> **Data under study**

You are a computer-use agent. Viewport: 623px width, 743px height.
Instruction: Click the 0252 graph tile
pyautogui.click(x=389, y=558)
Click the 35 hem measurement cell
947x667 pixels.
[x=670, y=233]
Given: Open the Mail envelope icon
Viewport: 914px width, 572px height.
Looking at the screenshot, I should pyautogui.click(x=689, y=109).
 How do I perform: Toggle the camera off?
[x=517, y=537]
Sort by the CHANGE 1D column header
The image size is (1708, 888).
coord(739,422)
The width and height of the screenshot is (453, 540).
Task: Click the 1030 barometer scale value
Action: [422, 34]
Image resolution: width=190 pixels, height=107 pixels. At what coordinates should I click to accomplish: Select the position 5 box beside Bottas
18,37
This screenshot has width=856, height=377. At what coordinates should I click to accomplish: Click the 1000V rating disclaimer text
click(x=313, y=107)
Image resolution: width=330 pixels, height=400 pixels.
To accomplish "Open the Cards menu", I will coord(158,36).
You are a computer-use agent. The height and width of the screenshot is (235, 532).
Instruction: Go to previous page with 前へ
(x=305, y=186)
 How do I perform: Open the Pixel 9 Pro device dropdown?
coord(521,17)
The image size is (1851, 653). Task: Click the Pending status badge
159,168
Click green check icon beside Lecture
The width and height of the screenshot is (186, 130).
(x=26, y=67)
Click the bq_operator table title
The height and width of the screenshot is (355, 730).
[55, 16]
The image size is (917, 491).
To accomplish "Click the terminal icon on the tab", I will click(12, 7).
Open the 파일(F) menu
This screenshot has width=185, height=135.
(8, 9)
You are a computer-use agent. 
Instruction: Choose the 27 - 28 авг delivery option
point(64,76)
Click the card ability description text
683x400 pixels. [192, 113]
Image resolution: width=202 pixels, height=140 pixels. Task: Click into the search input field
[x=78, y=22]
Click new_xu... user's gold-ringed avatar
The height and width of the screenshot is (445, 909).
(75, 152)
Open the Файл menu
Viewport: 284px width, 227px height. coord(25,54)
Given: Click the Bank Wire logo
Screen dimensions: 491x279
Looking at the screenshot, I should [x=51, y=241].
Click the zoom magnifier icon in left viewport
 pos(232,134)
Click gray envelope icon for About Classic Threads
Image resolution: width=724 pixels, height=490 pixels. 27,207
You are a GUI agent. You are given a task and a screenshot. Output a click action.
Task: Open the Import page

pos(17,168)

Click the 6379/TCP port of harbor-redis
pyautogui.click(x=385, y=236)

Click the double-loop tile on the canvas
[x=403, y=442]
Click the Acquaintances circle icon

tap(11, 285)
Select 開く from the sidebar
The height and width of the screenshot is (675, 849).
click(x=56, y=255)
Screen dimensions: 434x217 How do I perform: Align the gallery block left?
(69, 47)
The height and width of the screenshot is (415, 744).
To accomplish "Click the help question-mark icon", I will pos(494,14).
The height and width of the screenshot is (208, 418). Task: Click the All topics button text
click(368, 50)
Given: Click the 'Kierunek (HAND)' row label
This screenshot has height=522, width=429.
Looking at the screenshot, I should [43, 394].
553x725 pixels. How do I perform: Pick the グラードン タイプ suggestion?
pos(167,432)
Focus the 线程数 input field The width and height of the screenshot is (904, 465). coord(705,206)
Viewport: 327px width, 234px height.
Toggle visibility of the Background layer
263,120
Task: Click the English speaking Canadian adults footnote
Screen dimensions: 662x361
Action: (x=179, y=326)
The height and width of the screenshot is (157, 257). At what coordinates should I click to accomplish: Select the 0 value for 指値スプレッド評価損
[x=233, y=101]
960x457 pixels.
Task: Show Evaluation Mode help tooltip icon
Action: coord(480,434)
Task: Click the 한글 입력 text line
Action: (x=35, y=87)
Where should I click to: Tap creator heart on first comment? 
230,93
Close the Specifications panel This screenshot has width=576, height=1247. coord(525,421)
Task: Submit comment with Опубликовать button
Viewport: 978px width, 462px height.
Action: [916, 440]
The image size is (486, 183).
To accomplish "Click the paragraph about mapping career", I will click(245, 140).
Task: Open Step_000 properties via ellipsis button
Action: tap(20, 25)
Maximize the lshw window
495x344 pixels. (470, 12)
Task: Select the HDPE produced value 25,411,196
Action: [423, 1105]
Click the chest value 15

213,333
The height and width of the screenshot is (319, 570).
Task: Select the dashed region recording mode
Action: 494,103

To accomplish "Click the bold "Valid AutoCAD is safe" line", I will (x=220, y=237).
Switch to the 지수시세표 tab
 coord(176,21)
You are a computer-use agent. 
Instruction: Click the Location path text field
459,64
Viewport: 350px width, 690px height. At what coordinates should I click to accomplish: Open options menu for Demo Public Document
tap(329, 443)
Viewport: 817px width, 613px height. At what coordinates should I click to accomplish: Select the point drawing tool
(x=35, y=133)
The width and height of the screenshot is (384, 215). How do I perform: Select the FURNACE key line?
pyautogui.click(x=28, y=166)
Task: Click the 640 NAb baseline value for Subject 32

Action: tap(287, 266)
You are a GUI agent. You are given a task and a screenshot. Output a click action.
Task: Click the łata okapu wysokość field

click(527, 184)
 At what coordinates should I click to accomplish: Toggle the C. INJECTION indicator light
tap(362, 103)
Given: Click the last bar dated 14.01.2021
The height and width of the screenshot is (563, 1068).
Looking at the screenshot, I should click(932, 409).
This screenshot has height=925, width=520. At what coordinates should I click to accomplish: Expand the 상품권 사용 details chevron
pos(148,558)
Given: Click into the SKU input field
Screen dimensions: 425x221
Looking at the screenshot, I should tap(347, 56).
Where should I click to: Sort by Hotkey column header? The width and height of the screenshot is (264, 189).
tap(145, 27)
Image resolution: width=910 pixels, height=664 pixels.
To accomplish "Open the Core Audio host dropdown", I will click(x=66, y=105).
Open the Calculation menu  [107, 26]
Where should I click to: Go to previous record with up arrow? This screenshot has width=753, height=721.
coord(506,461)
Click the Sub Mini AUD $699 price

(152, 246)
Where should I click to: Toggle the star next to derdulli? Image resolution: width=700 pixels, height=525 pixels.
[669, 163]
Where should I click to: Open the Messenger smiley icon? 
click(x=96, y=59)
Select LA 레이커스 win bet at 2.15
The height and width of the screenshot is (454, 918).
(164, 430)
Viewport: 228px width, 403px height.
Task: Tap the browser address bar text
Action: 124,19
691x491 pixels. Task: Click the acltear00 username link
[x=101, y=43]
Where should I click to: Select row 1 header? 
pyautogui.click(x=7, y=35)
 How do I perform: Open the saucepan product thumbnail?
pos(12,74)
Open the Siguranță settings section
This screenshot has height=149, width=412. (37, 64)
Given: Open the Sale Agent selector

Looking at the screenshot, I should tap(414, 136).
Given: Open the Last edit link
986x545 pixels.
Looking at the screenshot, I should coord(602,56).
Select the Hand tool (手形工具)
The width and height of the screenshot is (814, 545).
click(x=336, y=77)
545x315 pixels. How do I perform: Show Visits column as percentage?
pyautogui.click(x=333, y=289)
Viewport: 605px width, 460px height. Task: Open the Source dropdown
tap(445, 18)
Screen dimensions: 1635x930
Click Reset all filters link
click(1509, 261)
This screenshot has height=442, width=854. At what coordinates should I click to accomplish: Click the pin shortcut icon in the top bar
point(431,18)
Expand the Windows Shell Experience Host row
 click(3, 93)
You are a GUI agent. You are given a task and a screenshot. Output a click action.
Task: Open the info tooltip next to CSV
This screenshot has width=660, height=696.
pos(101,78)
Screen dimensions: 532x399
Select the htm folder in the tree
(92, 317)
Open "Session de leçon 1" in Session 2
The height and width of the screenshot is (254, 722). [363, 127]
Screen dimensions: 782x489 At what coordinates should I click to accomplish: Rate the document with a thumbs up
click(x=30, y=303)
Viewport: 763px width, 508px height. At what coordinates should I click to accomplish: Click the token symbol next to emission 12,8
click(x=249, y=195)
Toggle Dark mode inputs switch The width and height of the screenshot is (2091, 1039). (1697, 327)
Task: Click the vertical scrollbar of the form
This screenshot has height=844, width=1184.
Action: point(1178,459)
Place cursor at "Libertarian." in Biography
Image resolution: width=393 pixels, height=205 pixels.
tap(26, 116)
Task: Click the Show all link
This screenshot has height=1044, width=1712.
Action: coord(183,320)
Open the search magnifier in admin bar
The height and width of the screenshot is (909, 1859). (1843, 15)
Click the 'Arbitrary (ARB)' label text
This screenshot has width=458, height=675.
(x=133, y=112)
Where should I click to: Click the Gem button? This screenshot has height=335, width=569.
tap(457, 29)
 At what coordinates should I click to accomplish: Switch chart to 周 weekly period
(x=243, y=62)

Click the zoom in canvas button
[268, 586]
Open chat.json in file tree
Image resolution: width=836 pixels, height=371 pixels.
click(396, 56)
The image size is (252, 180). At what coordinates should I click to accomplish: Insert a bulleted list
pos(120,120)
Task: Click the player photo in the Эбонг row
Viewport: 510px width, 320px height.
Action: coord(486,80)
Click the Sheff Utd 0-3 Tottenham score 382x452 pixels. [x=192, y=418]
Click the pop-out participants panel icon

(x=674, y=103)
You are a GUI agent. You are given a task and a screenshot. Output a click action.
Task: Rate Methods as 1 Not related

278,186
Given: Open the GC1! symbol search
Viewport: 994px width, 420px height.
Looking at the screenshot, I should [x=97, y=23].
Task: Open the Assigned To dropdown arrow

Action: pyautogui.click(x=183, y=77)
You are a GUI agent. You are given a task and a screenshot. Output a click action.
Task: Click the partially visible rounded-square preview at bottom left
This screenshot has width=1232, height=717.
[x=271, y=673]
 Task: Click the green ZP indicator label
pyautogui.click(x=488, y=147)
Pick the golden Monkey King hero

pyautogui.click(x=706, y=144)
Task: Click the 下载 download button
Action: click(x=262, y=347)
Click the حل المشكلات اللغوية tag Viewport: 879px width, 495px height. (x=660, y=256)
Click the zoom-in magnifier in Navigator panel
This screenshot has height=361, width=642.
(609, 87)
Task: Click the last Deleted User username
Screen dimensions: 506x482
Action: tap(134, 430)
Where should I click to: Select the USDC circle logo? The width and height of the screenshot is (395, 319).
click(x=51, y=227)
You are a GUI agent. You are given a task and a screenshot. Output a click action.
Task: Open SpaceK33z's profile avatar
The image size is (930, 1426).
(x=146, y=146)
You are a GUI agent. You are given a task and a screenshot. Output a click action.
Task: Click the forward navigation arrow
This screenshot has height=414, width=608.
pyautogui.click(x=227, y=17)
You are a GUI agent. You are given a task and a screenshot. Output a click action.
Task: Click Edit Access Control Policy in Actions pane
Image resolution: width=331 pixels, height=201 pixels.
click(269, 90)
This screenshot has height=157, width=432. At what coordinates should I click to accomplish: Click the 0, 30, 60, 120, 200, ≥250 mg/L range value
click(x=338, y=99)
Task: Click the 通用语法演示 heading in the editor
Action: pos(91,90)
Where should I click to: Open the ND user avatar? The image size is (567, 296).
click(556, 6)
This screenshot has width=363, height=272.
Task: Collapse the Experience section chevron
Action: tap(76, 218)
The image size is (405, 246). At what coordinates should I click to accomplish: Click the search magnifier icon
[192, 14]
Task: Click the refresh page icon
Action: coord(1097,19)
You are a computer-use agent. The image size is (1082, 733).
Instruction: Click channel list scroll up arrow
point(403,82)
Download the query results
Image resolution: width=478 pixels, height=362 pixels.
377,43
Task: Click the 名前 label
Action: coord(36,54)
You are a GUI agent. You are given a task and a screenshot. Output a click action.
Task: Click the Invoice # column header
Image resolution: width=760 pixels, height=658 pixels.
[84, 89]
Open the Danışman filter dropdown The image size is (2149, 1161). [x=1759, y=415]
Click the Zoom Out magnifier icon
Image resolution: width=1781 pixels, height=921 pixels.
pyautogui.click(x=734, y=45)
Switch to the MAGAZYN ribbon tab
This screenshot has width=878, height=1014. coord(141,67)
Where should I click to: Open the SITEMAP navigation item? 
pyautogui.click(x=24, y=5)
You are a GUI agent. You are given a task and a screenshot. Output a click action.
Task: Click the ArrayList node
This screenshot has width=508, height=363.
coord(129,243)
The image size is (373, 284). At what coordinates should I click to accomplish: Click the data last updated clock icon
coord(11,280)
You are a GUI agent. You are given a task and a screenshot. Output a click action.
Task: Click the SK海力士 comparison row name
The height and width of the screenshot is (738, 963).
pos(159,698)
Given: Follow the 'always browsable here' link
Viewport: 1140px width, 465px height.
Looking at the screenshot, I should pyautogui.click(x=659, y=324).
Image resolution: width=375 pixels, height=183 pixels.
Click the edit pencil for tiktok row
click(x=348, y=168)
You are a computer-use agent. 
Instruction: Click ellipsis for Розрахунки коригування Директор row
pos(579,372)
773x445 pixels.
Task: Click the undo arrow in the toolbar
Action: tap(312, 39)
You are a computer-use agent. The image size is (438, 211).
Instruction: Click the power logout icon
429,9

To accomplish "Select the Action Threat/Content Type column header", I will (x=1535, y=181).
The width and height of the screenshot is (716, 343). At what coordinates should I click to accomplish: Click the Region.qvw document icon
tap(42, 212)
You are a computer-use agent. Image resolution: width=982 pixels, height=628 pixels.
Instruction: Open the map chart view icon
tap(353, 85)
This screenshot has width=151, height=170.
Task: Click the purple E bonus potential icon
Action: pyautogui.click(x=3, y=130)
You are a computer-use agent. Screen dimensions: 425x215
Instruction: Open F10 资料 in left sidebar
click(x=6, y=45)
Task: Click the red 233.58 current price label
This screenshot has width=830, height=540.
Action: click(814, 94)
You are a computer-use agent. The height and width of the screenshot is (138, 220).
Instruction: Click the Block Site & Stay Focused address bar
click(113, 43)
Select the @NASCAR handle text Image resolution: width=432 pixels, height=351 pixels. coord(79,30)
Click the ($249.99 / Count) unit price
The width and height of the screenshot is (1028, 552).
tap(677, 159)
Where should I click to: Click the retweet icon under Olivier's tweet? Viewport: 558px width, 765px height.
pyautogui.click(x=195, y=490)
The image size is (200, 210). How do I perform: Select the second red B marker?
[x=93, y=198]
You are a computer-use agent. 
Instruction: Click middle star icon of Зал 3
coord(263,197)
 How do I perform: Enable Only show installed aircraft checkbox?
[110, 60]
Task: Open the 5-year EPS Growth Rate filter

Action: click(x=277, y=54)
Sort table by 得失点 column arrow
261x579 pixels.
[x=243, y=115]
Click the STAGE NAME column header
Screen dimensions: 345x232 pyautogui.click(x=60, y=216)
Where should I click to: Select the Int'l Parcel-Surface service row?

> **What you need to do**
Above are records; repeat only the lines starting at the line with "Given: Click the 'Kierunek (HAND)' row label" and ending at the line with "Task: Click the English", exactly as they appear, both included.

> **Solution to this task**
Given: Click the 'Kierunek (HAND)' row label
This screenshot has height=522, width=429.
Looking at the screenshot, I should [43, 394].
553x725 pixels. How do I perform: Pick the グラードン タイプ suggestion?
pos(167,432)
Focus the 线程数 input field The width and height of the screenshot is (904, 465). coord(705,206)
Viewport: 327px width, 234px height.
Toggle visibility of the Background layer
263,120
Task: Click the English speaking Canadian adults footnote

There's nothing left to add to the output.